╭─ The data
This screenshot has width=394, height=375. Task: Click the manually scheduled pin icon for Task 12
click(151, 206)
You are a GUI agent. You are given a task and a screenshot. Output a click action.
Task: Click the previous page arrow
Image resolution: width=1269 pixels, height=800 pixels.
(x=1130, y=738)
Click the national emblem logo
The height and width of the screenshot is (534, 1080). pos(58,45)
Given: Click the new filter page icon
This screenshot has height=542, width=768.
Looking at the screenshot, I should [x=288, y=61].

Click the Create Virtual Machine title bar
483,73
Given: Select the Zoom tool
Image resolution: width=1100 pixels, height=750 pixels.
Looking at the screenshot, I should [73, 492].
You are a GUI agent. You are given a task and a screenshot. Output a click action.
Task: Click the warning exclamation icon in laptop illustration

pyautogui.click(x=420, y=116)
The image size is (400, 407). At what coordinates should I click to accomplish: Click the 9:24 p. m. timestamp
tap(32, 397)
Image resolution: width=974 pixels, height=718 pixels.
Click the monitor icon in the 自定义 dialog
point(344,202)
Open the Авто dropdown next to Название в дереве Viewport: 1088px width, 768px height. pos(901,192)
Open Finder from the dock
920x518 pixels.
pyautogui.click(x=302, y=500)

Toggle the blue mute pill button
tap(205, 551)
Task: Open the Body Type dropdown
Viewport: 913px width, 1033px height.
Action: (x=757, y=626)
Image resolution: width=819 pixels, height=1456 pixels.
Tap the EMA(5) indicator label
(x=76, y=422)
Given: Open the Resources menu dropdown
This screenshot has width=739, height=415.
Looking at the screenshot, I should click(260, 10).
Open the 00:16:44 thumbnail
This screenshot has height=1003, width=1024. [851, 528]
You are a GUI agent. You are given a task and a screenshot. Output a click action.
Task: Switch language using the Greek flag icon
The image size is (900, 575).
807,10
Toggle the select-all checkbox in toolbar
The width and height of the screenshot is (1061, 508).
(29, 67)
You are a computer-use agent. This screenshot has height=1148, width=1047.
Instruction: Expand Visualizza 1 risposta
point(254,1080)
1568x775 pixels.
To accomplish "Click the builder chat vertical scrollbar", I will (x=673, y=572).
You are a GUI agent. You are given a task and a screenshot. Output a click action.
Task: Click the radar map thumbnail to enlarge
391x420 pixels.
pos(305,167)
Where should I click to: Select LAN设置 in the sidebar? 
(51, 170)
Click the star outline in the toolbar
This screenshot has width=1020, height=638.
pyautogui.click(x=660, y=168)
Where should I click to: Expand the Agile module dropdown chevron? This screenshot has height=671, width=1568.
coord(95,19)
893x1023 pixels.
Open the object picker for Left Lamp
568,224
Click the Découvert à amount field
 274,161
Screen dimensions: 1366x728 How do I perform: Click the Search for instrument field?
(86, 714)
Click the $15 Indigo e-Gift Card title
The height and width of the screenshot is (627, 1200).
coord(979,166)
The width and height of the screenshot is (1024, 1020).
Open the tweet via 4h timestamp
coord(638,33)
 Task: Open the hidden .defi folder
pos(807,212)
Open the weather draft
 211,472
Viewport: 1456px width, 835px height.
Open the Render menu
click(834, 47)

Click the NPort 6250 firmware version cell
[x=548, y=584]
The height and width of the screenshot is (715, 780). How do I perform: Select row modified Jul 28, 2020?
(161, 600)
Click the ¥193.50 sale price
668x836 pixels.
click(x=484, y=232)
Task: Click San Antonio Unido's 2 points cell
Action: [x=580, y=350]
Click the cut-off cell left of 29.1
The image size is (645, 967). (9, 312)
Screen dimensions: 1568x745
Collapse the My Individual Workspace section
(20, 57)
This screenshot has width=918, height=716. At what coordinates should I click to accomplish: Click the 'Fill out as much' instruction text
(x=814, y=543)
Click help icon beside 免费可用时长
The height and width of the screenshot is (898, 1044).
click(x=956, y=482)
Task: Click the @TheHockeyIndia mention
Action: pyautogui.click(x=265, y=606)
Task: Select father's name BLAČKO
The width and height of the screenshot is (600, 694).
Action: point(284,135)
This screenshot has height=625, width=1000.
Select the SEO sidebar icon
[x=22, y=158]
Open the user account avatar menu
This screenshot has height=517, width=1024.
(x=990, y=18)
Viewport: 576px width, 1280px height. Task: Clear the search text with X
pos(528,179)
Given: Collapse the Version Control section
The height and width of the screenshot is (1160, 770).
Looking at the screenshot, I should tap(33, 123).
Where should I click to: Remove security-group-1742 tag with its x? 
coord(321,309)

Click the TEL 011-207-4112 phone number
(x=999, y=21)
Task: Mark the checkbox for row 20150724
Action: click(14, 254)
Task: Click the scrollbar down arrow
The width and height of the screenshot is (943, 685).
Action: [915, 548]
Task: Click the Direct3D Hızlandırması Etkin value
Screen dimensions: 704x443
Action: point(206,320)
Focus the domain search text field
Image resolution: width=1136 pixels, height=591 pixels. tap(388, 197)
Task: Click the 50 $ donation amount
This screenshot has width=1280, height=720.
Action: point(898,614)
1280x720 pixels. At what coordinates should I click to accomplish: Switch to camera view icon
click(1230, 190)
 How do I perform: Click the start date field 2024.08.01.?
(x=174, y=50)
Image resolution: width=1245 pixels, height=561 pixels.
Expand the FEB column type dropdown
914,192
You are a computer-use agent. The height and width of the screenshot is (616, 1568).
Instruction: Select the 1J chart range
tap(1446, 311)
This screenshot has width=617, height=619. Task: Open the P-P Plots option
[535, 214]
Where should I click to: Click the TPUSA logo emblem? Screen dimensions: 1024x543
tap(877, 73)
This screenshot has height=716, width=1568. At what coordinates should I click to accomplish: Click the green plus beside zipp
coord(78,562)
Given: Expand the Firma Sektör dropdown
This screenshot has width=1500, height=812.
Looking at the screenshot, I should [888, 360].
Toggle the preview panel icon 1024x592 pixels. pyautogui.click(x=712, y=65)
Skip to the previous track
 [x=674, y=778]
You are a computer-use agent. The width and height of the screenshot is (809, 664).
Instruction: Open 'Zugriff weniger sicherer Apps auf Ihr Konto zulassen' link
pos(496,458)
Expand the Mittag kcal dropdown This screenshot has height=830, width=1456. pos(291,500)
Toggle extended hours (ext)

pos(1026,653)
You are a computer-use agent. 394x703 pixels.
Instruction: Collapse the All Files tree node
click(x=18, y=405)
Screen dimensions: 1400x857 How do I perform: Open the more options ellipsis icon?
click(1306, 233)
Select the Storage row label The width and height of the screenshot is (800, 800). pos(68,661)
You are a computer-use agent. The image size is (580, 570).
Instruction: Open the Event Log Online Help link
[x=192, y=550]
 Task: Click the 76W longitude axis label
╰─
• **Exercise brief**:
Your task is to set down all of the entries exactly as they appear.

• **Solution to this exercise**:
This screenshot has width=394, height=375. Task: Click the manually scheduled pin icon for Task 12
click(151, 206)
You are a GUI agent. You are given a task and a screenshot. Output a click action.
Task: Click the previous page arrow
Image resolution: width=1269 pixels, height=800 pixels.
(x=1130, y=738)
Click the national emblem logo
The height and width of the screenshot is (534, 1080). pos(58,45)
Given: Click the new filter page icon
This screenshot has height=542, width=768.
Looking at the screenshot, I should [x=288, y=61].

Click the Create Virtual Machine title bar
483,73
Given: Select the Zoom tool
Image resolution: width=1100 pixels, height=750 pixels.
Looking at the screenshot, I should [73, 492].
You are a GUI agent. You are given a task and a screenshot. Output a click action.
Task: Click the warning exclamation icon in laptop illustration

pyautogui.click(x=420, y=116)
The image size is (400, 407). At what coordinates should I click to accomplish: Click the 9:24 p. m. timestamp
tap(32, 397)
Image resolution: width=974 pixels, height=718 pixels.
Click the monitor icon in the 自定义 dialog
point(344,202)
Open the Авто dropdown next to Название в дереве Viewport: 1088px width, 768px height. pos(901,192)
Open Finder from the dock
920x518 pixels.
pyautogui.click(x=302, y=500)

Toggle the blue mute pill button
tap(205, 551)
Task: Open the Body Type dropdown
Viewport: 913px width, 1033px height.
Action: (x=757, y=626)
Image resolution: width=819 pixels, height=1456 pixels.
Tap the EMA(5) indicator label
(x=76, y=422)
Given: Open the Resources menu dropdown
This screenshot has width=739, height=415.
Looking at the screenshot, I should click(260, 10).
Open the 00:16:44 thumbnail
This screenshot has height=1003, width=1024. [851, 528]
You are a GUI agent. You are given a task and a screenshot. Output a click action.
Task: Switch language using the Greek flag icon
The image size is (900, 575).
807,10
Toggle the select-all checkbox in toolbar
The width and height of the screenshot is (1061, 508).
(29, 67)
You are a computer-use agent. This screenshot has height=1148, width=1047.
Instruction: Expand Visualizza 1 risposta
point(254,1080)
1568x775 pixels.
To accomplish "Click the builder chat vertical scrollbar", I will (x=673, y=572).
You are a GUI agent. You are given a task and a screenshot. Output a click action.
Task: Click the radar map thumbnail to enlarge
391x420 pixels.
pos(305,167)
Where should I click to: Select LAN设置 in the sidebar? 
(51, 170)
Click the star outline in the toolbar
This screenshot has width=1020, height=638.
pyautogui.click(x=660, y=168)
Where should I click to: Expand the Agile module dropdown chevron? This screenshot has height=671, width=1568.
coord(95,19)
893x1023 pixels.
Open the object picker for Left Lamp
568,224
Click the Découvert à amount field
 274,161
Screen dimensions: 1366x728 How do I perform: Click the Search for instrument field?
(86, 714)
Click the $15 Indigo e-Gift Card title
The height and width of the screenshot is (627, 1200).
coord(979,166)
The width and height of the screenshot is (1024, 1020).
Open the tweet via 4h timestamp
coord(638,33)
 Task: Open the hidden .defi folder
pos(807,212)
Open the weather draft
 211,472
Viewport: 1456px width, 835px height.
Open the Render menu
click(834, 47)

Click the NPort 6250 firmware version cell
[x=548, y=584]
The height and width of the screenshot is (715, 780). How do I perform: Select row modified Jul 28, 2020?
(161, 600)
Click the ¥193.50 sale price
668x836 pixels.
click(x=484, y=232)
Task: Click San Antonio Unido's 2 points cell
Action: [x=580, y=350]
Click the cut-off cell left of 29.1
The image size is (645, 967). (9, 312)
Screen dimensions: 1568x745
Collapse the My Individual Workspace section
(20, 57)
This screenshot has width=918, height=716. At what coordinates should I click to accomplish: Click the 'Fill out as much' instruction text
(x=814, y=543)
Click help icon beside 免费可用时长
The height and width of the screenshot is (898, 1044).
click(x=956, y=482)
Task: Click the @TheHockeyIndia mention
Action: pyautogui.click(x=265, y=606)
Task: Select father's name BLAČKO
The width and height of the screenshot is (600, 694).
Action: point(284,135)
This screenshot has height=625, width=1000.
Select the SEO sidebar icon
[x=22, y=158]
Open the user account avatar menu
This screenshot has height=517, width=1024.
(x=990, y=18)
Viewport: 576px width, 1280px height. Task: Clear the search text with X
pos(528,179)
Given: Collapse the Version Control section
The height and width of the screenshot is (1160, 770).
Looking at the screenshot, I should tap(33, 123).
Where should I click to: Remove security-group-1742 tag with its x? 
coord(321,309)

Click the TEL 011-207-4112 phone number
(x=999, y=21)
Task: Mark the checkbox for row 20150724
Action: click(14, 254)
Task: Click the scrollbar down arrow
The width and height of the screenshot is (943, 685).
Action: [915, 548]
Task: Click the Direct3D Hızlandırması Etkin value
Screen dimensions: 704x443
Action: point(206,320)
Focus the domain search text field
Image resolution: width=1136 pixels, height=591 pixels. tap(388, 197)
Task: Click the 50 $ donation amount
This screenshot has width=1280, height=720.
Action: point(898,614)
1280x720 pixels. At what coordinates should I click to accomplish: Switch to camera view icon
click(1230, 190)
 How do I perform: Click the start date field 2024.08.01.?
(x=174, y=50)
Image resolution: width=1245 pixels, height=561 pixels.
Expand the FEB column type dropdown
914,192
You are a computer-use agent. The height and width of the screenshot is (616, 1568).
Instruction: Select the 1J chart range
tap(1446, 311)
This screenshot has width=617, height=619. Task: Open the P-P Plots option
[535, 214]
Where should I click to: Click the TPUSA logo emblem? Screen dimensions: 1024x543
tap(877, 73)
This screenshot has height=716, width=1568. At what coordinates should I click to accomplish: Click the green plus beside zipp
coord(78,562)
Given: Expand the Firma Sektör dropdown
This screenshot has width=1500, height=812.
Looking at the screenshot, I should [888, 360].
Toggle the preview panel icon 1024x592 pixels. pyautogui.click(x=712, y=65)
Skip to the previous track
 [x=674, y=778]
You are a computer-use agent. The width and height of the screenshot is (809, 664).
Instruction: Open 'Zugriff weniger sicherer Apps auf Ihr Konto zulassen' link
pos(496,458)
Expand the Mittag kcal dropdown This screenshot has height=830, width=1456. pos(291,500)
Toggle extended hours (ext)

pos(1026,653)
You are a computer-use agent. 394x703 pixels.
Instruction: Collapse the All Files tree node
click(x=18, y=405)
Screen dimensions: 1400x857 How do I perform: Open the more options ellipsis icon?
click(1306, 233)
Select the Storage row label The width and height of the screenshot is (800, 800). pos(68,661)
You are a computer-use agent. The image size is (580, 570).
Instruction: Open the Event Log Online Help link
[x=192, y=550]
 Task: Click the 76W longitude axis label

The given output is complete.